Rearranging the bookshelves this week had me looking again at this old Ace paperback of Robert Chambers’ weird classic, one of that select handful of books which can bear a blurb from HP Lovecraft. Any Lovecraft aficionados yet to read the first four stories in Chambers’ collection (the others pieces are of lesser interest) are missing out. These are as good as anything that Weird Tales published and together they achieve that unique blend of science fiction, fantasy and horror which Lovecraft and others also managed in the days when writers, and readers for that matter, were far less concerned with the definition and boundaries of genre.
My Ace edition was the first paperback printing from 1965 and the cover painting is by Jack Gaughan, credited inside as being based on Chambers’ own first edition design.
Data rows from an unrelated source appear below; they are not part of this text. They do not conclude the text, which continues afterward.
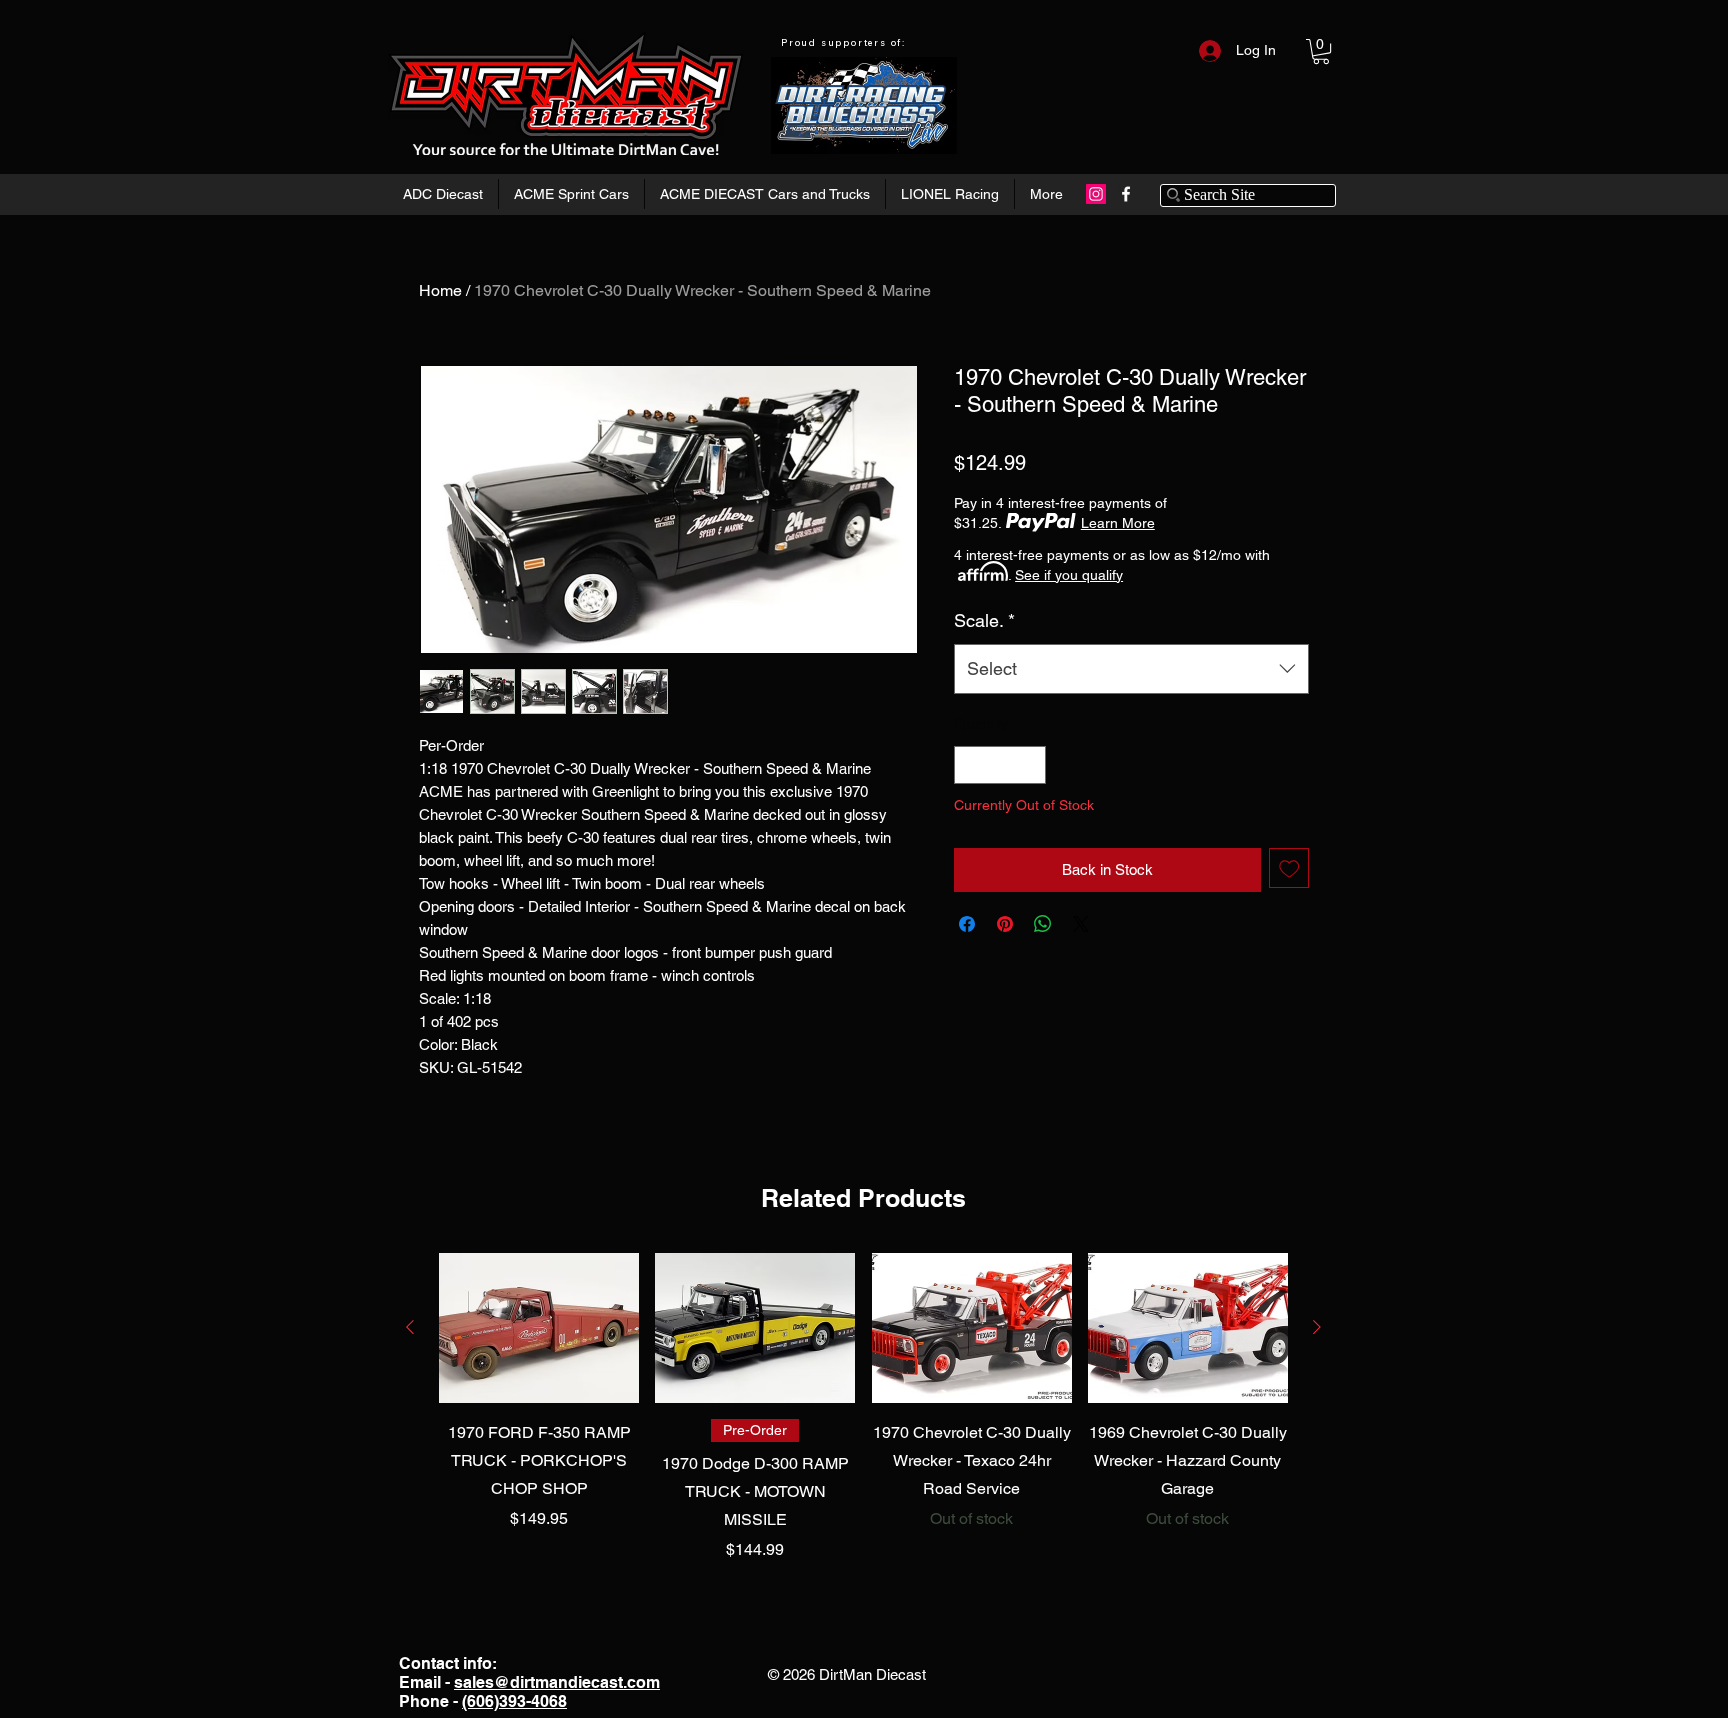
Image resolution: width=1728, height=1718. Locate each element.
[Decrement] (970, 765)
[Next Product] (1317, 1327)
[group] (863, 1408)
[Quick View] (539, 1328)
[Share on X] (1081, 924)
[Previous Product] (410, 1327)
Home (440, 290)
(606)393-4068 (514, 1701)
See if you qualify (1069, 575)
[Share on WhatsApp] (1043, 924)
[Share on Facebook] (967, 924)
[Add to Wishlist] (1289, 868)
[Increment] (1030, 765)
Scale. (984, 620)
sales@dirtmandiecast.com (557, 1682)
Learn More (1118, 523)
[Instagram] (1096, 194)
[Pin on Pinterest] (1005, 924)
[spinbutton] (1000, 765)
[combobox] (1131, 669)
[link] (1321, 51)
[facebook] (1126, 194)
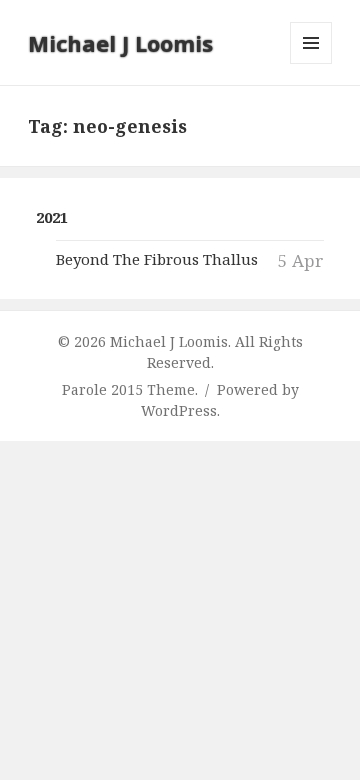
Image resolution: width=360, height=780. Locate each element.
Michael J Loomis (120, 43)
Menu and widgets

I’d often wondered what the original cover looked like and now, of course, it’s easy to find. Whether Chambers himself drew this is unclear but whoever the artist was, the design is rather more finessed than Gaughan’s sketchy painting.
Searching around reveals two further variations, one of which—the green cover—is described on a bookselling site as the actual first edition of the book from 1895. Yours for a mere $1,750. The other cover is probably a later reprint which gives a clearer view of the mysterious King. What’s notable here is the curious sigil on both the Neely editions. I was hoping this might be the dreaded Yellow Sign which is the subject of Chambers’ fourth (and Lovecraft’s favourite) story; it’s certainly more suitable than the squiggle which seems so unaccountably popular among certain quarters of Lovecraft fandom. It isn’t the Yellow Sign, however, it turns out to be the monogram for publisher F. Tennyson Neely. Perhaps this is just as well. “The solution to the mystery is always inferior to the mystery itself,” as Borges said, and some things, like the malevolent play which gives its name to this collection, are best kept out of reach.